Figure 4: Impact of question vs. response diversity on knowledge internalization. Diverse question exposure is far more consequential than response diversity.

The diversity of training questions is crucial for efficient internalization—merely increasing solution diversity per question has minor effects relative to the breadth of encountered problem templates.

Self-Play Internalization Dynamics

Figure 5: Self-play SFT (Closed-SFT$_\text{self}$) outperforms open-book self-play, conforming to the Open-Book Paradox even in a fully autonomous regime.

The Open-Book Paradox persists under self-generated curricula: documentation exposure during update inhibits generalization to documentation-free test-time.

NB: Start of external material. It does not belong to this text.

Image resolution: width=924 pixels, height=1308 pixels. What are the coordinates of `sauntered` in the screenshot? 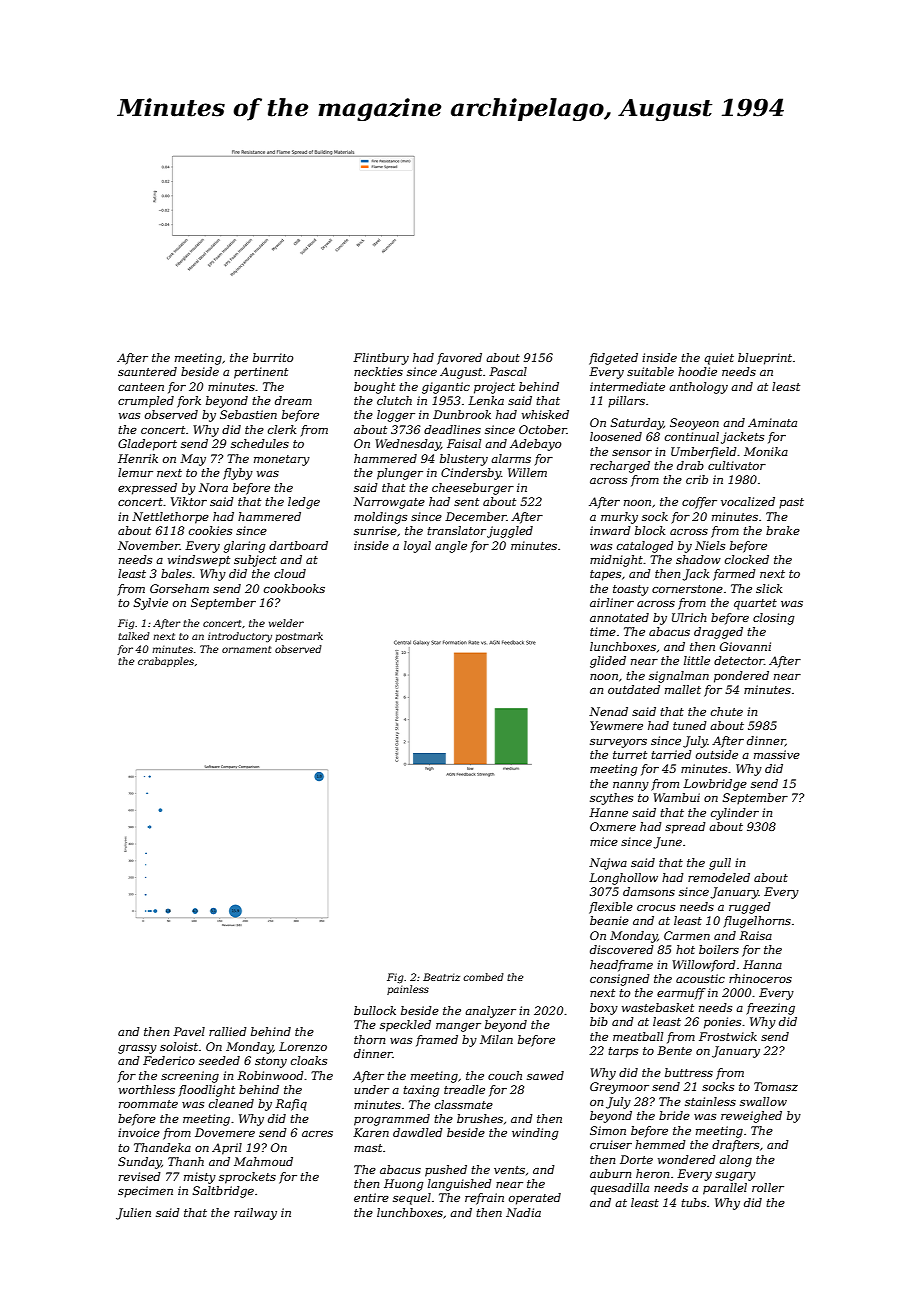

Implications and Future Directions

SE-Bench exposes and quantifies multiple previously underexplored phenomena essential to the development of robust self-evolving machine intelligence:

• Closed-book learning as a requirement: Accessible context during parameter update is actively detrimental to long-term retention and parametric compression.
• Limitations of RL for factual internalization: Standard RL protocols optimize utilization and behavioral adaptation, but cannot efficiently encode novel, structured knowledge unless modified to remove clipping and negative gradients.
• Autonomous learning is viable, contingent on optimization: Self-generated data is sufficient for parametric internalization in LLMs—charting a clear path for self-guided AGI learning, if architectural and algorithmic changes (towards SFT-style updates) are implemented.
• Behavior refinement pipeline: SFT can be leveraged for acquisition and RL for consolidation and error pruning, but not for de novo retention.

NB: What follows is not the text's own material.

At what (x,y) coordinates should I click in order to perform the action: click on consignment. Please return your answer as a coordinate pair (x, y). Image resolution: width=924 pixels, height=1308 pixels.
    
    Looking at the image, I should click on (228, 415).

Looking forward, SE-Bench offers a minimal diagnostic test for self-evolution—a "needle-in-a-haystack" for parametric memory. It will serve as an important baseline for further advances in continual learning, hybrid update protocols, and the mechanistic elucidation of memory consolidation in large-scale architectures.

Conclusion

SE-Bench establishes an empirically robust, disentangled environment for evaluating and studying knowledge internalization in AI agents. Through rigorous ablation and diverse experimental settings, it demonstrates that parametric memory formation is strictly context-dependent, classic RL is inadequate for factual acquisition, and closed-book SFT (possibly seeded with autonomous data) is essential for robust self-evolving agents. This work provides a necessary lower bound for future research on self-improving AI and informs both the limitations of current training paradigms and the prospects for open-ended, autonomous machine learning (2602.04811).